Exploiting heterologous and endogenous CRISPR‐Cas systems for genome editing in the probiotic Clostridium butyricum

Abstract

Clostridium butyricum has been widely used as a probiotic for humans and food animals. However, the mechanisms of beneficial effects of C. butyricum on the host remain poorly understood, largely due to the lack of high‐throughput genome engineering tools. Here, we report the exploitation of heterologous Type II CRISPR‐Cas9 system and endogenous Type I‐B CRISPR‐Cas system in probiotic C. butyricum for seamless genome engineering. Although successful genome editing was achieved in C. butyricum when CRISPR‐Cas9 system was employed, the expression of toxic cas9 gene result in really poor transformation, spurring us to develop an easy‐applicable and high‐efficient genome editing tool. Therefore, the endogenous Type I‐B CRISPR‐Cas machinery located on the megaplasmid of C. butyricum was co‐opted for genome editing. In vivo plasmid interference assays identified that ACA and TAA were functional protospacer adjacent motif sequences needed for site‐specific CRISPR attacking.
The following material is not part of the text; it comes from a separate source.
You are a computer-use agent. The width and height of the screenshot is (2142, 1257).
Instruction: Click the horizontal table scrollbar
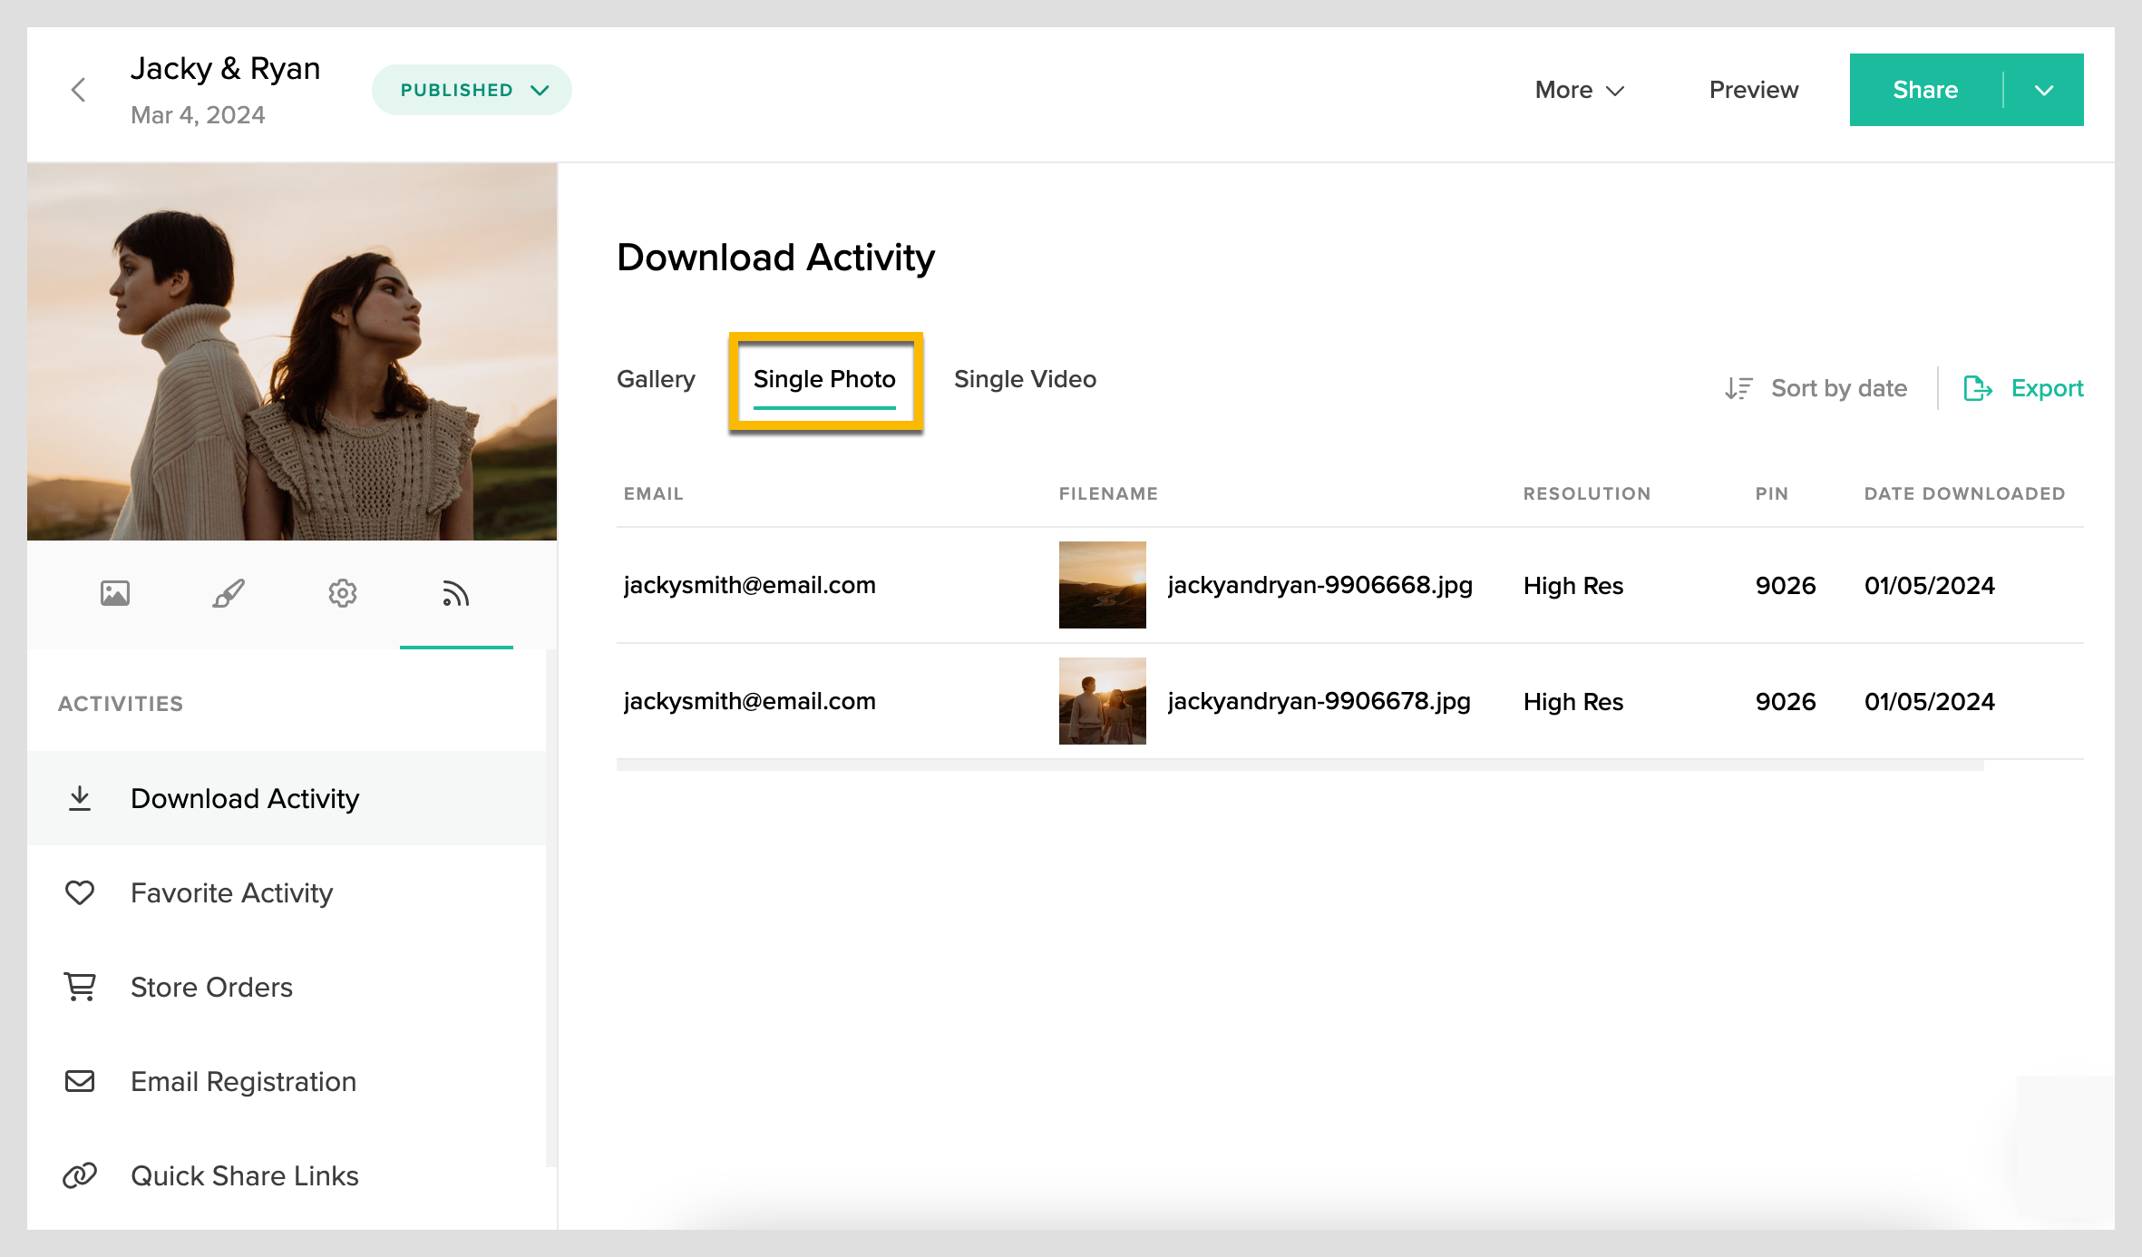[x=1300, y=765]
Using the customized endogenous CRISPR‐Cas system, we successfully deleted spo0A and aldh genes in C. butyricum, yielding an efficiency of up to 100%. Moreover, the conjugation efficiency of endogenous CRISPR‐Cas system was dramatically enhanced due to the precluding expression of cas9. Altogether, the two approaches developed herein remarkably expand the existing genetic toolbox available for investigation of C. butyricum.